In Florida, Governor Jeb Bush suspended all executions on December 15, 2006 after a botched execution required a second injection of the lethal chemicals. The moratorium was lifted on July 18, 2007 by Governor Charlie Crist,[100] and on November 1, 2007, the Florida Supreme Court unanimously upheld the state's lethal injection procedures.[101]
In North Carolina, a de facto moratorium is in place following a decision by the state's medical board that physicians cannot participate in executions, which is a requirement under state and federal law.
In California, U.S. District Judge Jeremy Fogel imposed a moratorium on the death penalty in the state of California on December 15, 2006, ruling that the implementation used in California was unconstitutional but that it could be fixed.[102]
In Missouri, U.S. District Judge Fernando J. Gaitan, Jr. of the United States District Court for the Western District of Missouri in Kansas City suspended the state's death penalty on June 26, 2006, after lengthy hearings on the matter. Judge Gaitan reasoned that the state's lethal injection protocol did not satisfy the Eighth Amendment because (1) the written procedures for implementing lethal injections were too vague, and (2) the state had no qualified anesthesiologist to perform lethal injections. Jay Nixon, the Missouri Attorney General, promptly appealed to the United States Court of Appeals for the Eighth Circuit in St. Louis. On June 4, 2007, a panel of the Eighth Circuit reversed the District Court's decision. The death row inmate in question, Michael Taylor, will seek an en banc hearing before the entire Eighth Circuit and, failing that, will seek a writ of certiorari in the Supreme Court of the United States.[103] The Eighth Circuit case is number 06-3651, Taylor v. Crawford.

Task to carry out ->
Reproduce the stretch of the passage on lethal injection moratoriums from "In Florida, Governor" through "and federal law.", word for word.

Records ->
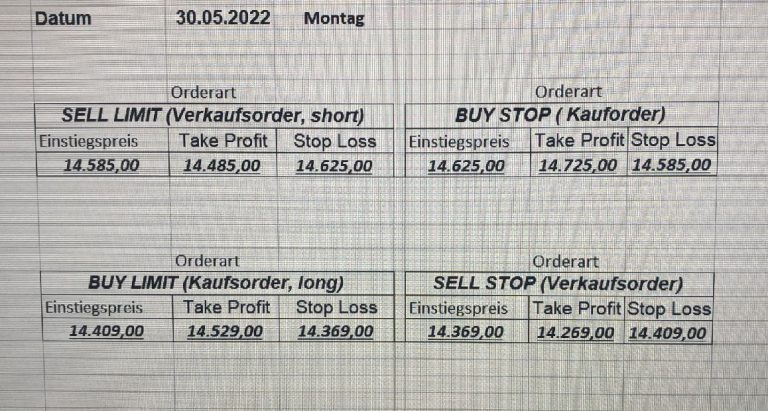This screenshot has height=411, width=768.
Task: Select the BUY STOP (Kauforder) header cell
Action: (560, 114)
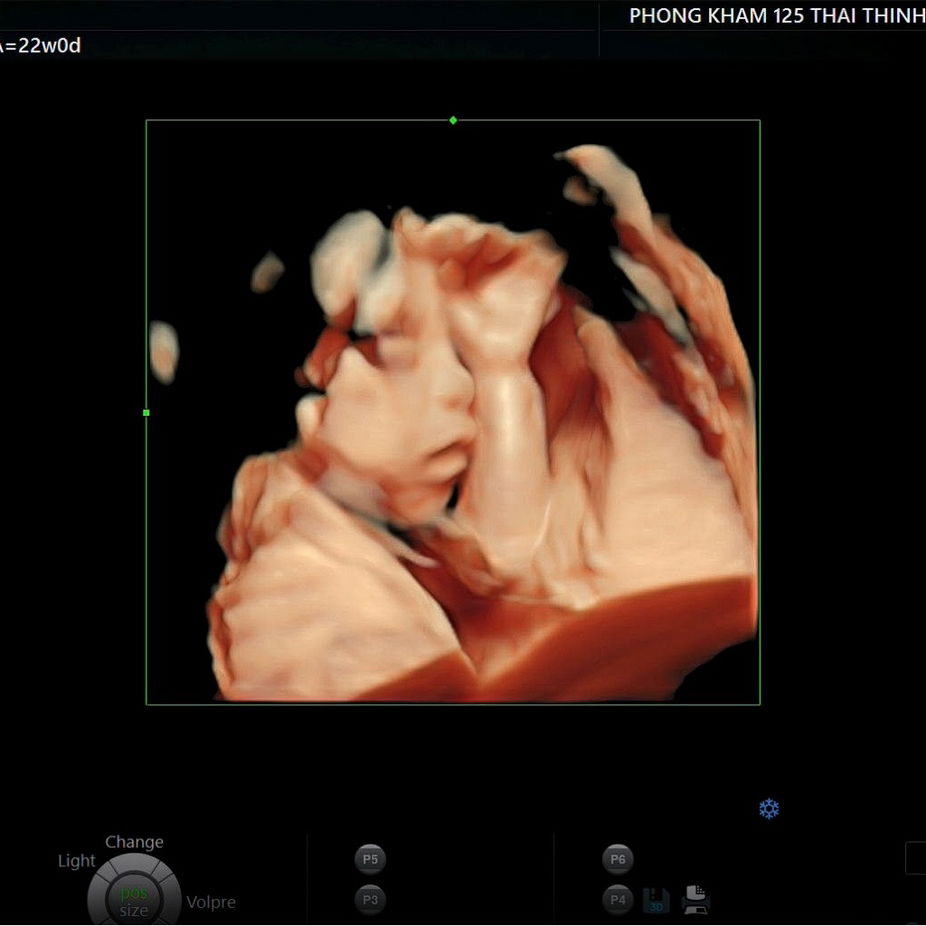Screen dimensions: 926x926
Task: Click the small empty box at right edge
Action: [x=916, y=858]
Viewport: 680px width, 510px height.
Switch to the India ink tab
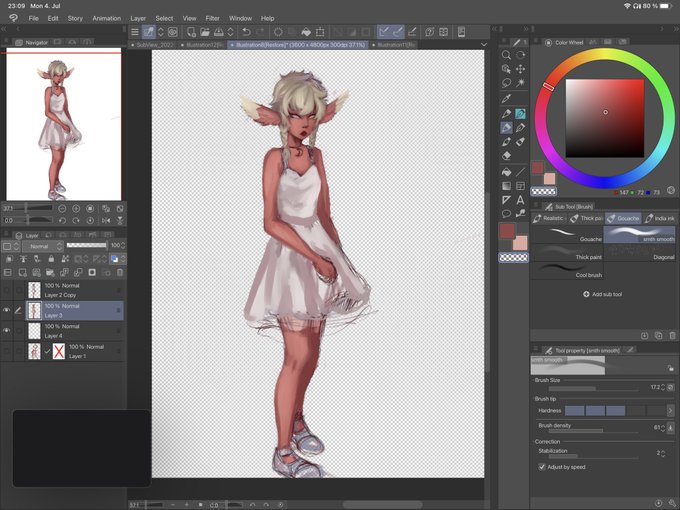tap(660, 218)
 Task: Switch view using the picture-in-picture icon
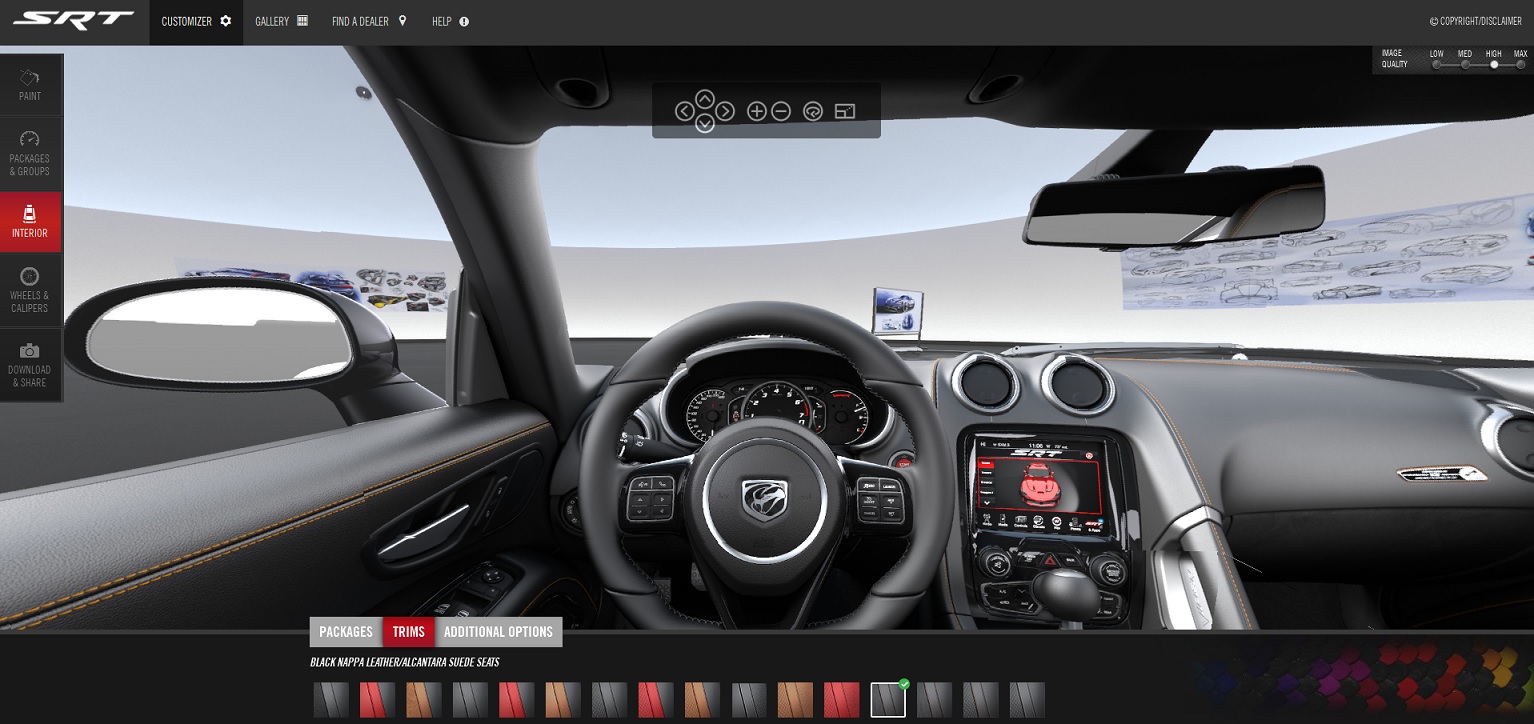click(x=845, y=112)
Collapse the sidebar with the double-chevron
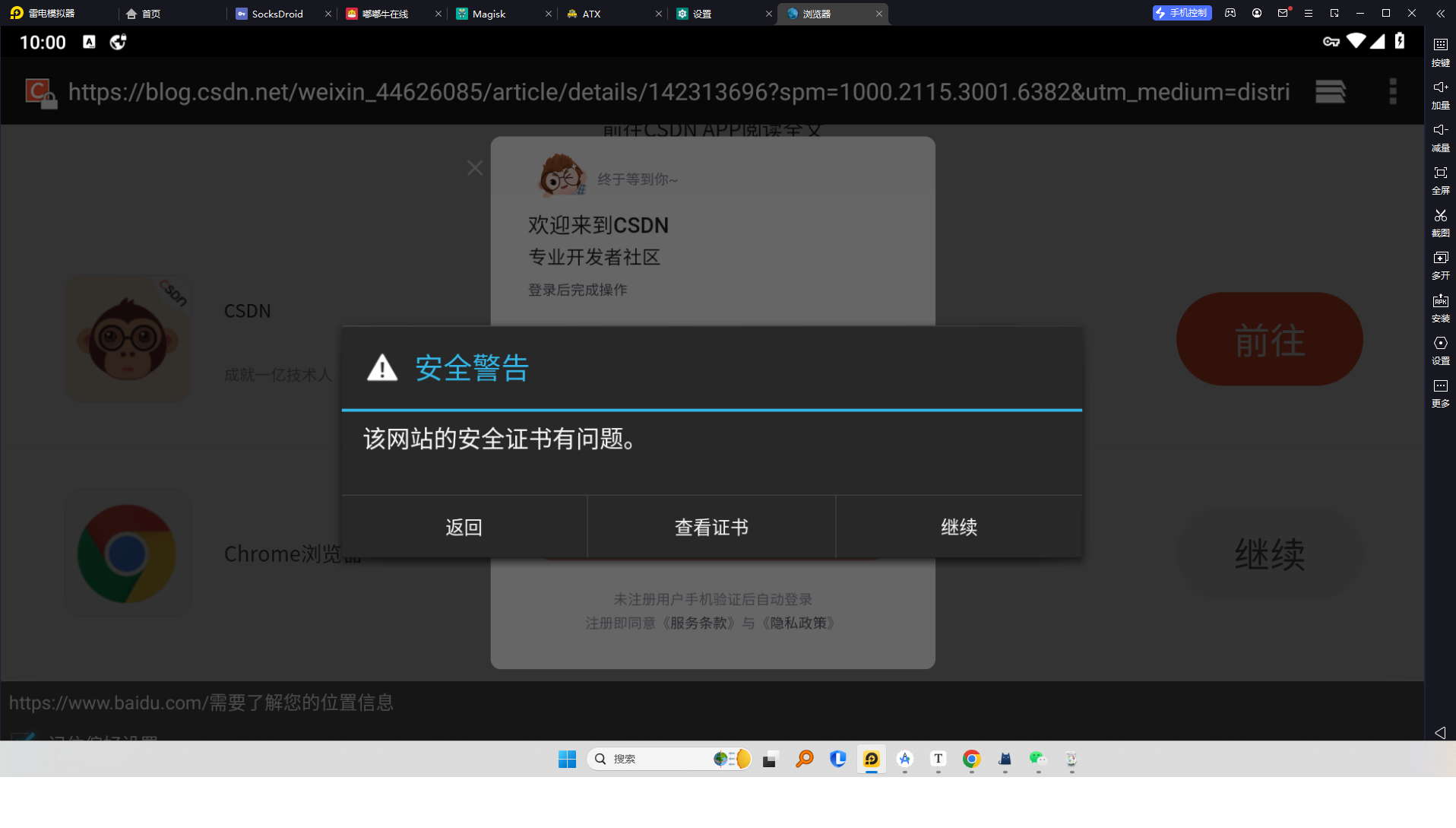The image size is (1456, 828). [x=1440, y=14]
...
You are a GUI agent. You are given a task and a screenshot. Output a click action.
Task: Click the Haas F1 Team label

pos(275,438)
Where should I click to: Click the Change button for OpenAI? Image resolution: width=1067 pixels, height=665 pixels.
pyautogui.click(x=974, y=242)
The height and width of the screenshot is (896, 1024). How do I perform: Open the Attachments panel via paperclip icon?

Task response ->
In Florida, Governor Jeb Bush suspended all executions on December 15, 2006 after a botched execution required a second injection of the lethal chemicals. The moratorium was lifted on July 18, 2007 by Governor Charlie Crist,[100] and on November 1, 2007, the Florida Supreme Court unanimously upheld the state's lethal injection procedures.[101]
In North Carolina, a de facto moratorium is in place following a decision by the state's medical board that physicians cannot participate in executions, which is a requirement under state and federal law.